Another Cuban exile warns of the danger of seeing the current normalization of relations between the two countries from only a religious point of view. Jose Luis Casal, general missioner of the Presbytery of Tres Rios in Texas, writes the following:

To limit the discussion to a religious context is just to generalize and spiritualize the dialogue leaving out of consideration the complexity of the social fabric of the Cuban society. If the Church in Cuba and in the United States wants to be a factor of influence, it has to accept the challenge and risk to address the problems of the Cuban society with the language of the society and abandon the religious jargon. The religious language many times is used to preserve the status and privileges of the church, but the spirit of the gospel goes beyond a particular language and transcends particular structures to incarnate in the society.

Personally, I would like to see the church of both countries continue to live up to their commitment to justice and peace. Most agree that, in spite of both the embargo and the policies of the Cuban government, many of the social gains of the revolution deserve to continue in full force. Universal healthcare and education for all the Cuban people, for example, should be lauded and supported by the U.S. church.

Moreover, if any political changes take place, it should be up to the Cuban people and on their own terms. There I would like to see the U.S. church opposing any type of overt intrusion from the part of the United States. At the same time, efforts to “invade” Cuba with the ills of unchecked capitalism and economic globalization should also be opposed by the church in North America.

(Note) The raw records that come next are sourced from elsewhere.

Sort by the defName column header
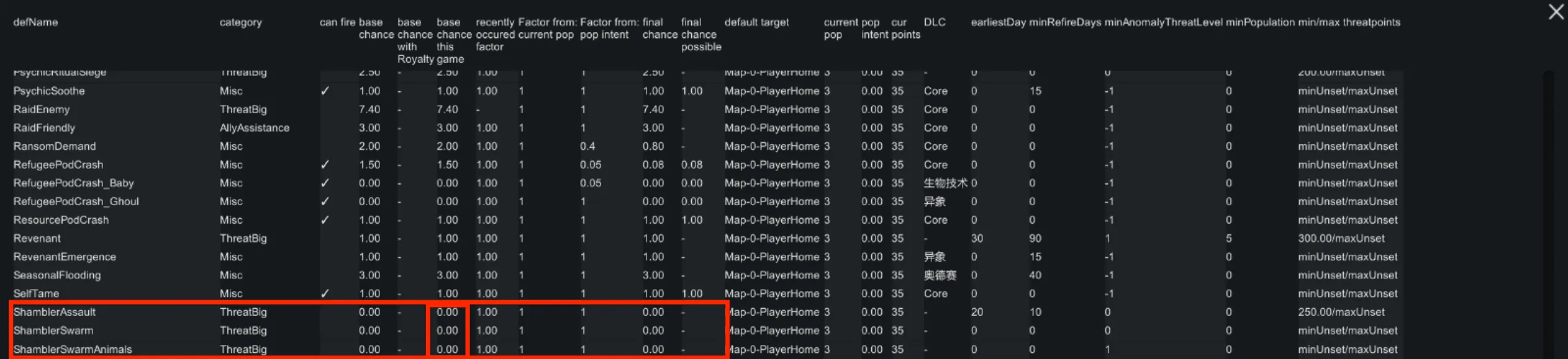Screen dimensions: 1568x359 (x=36, y=22)
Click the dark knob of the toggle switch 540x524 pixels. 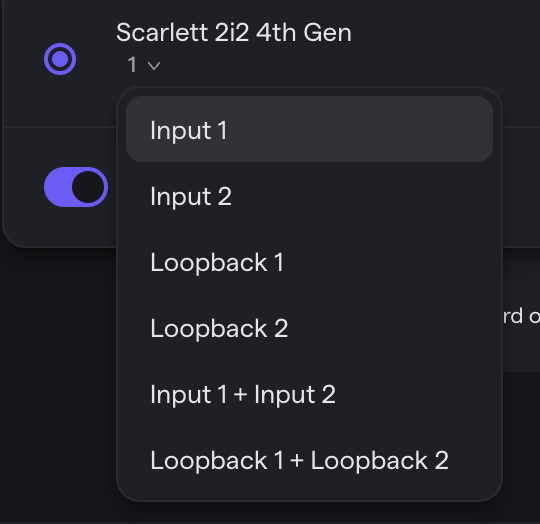point(88,187)
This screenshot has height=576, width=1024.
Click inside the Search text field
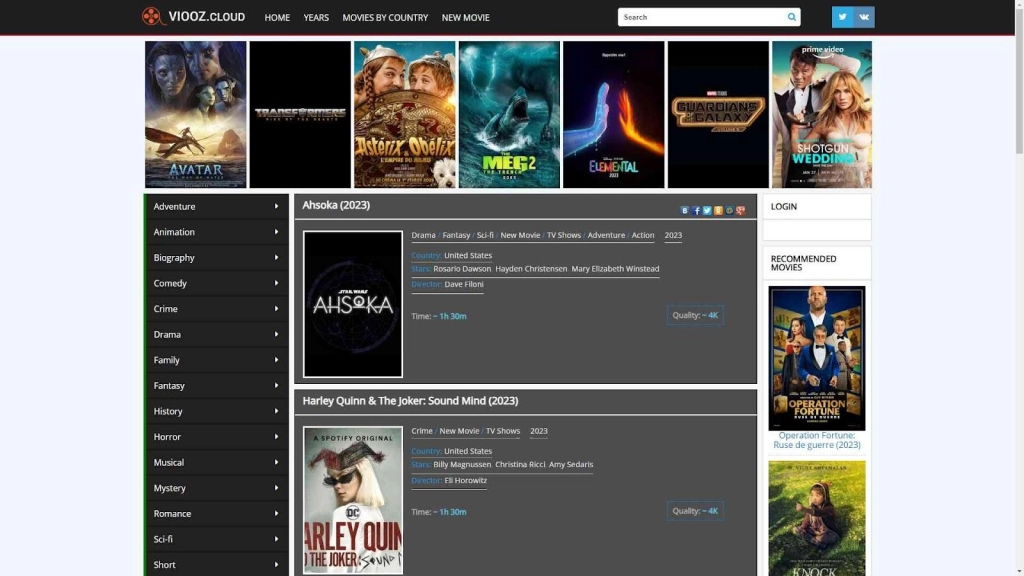[700, 17]
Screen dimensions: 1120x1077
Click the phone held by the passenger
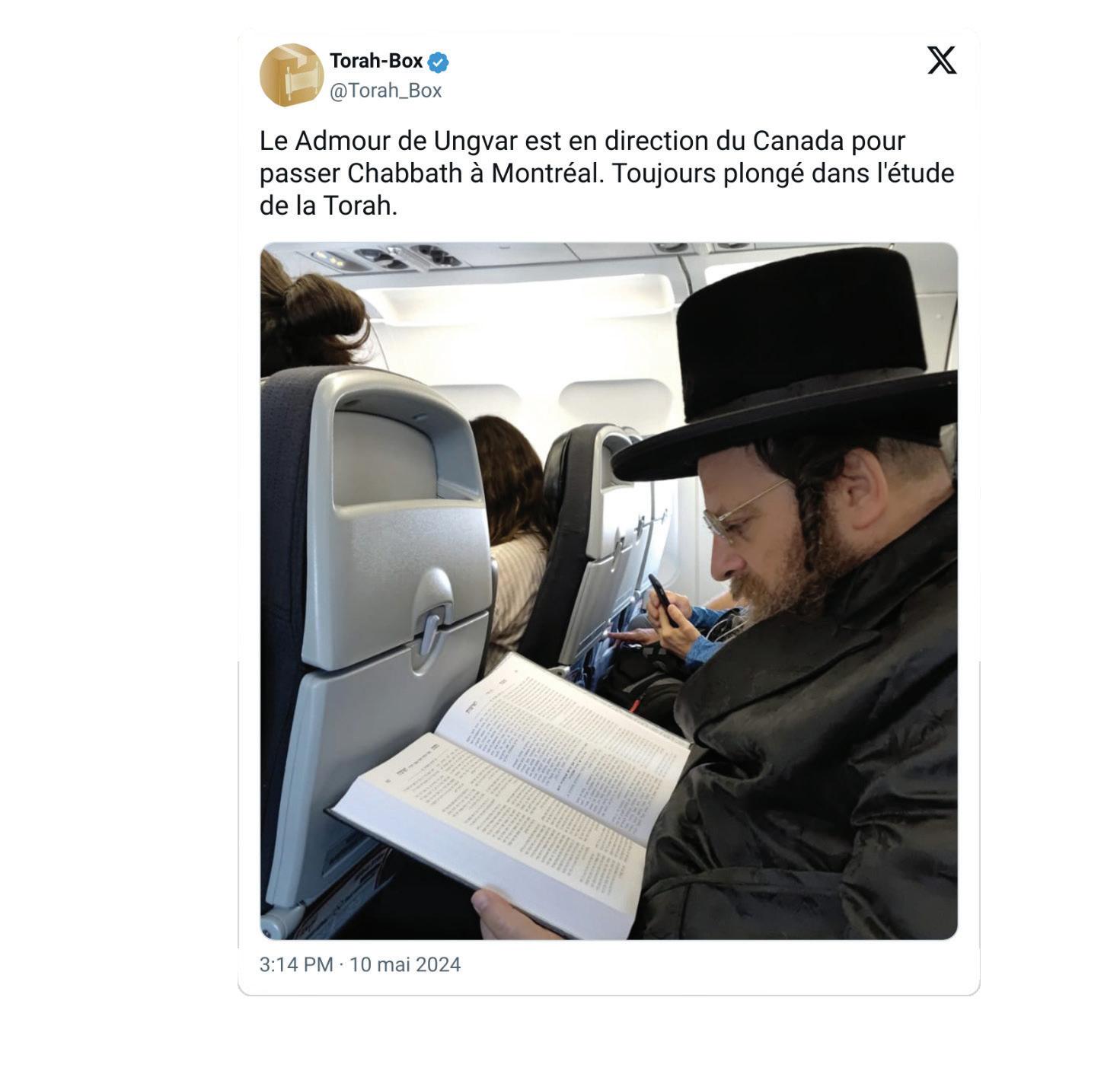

Regardless, the gospel principles of reconciliation and forgiveness should guide the process. May the God of love and justice, whose reach transcends even the church, reign once again in this effort to bring about peace between the two countries.

Antonio (Tony) Aja is a teaching elder member of the Presbytery of Santa Fe in the Presbyterian Church (U.S.A.) and currently serves as pastor of Westminster Presbyterian Church in Santa Fe, New Mexico. He earned a Doctor of Ministry degree at McCormick Theological Seminary. A former refugee from Cuba, Tony has developed new ministries with refugees and immigrants in Florida and Kentucky. He has been a missionary, pastor, executive director of an ecumenical ministry, and staff at the PC(USA) national headquarters.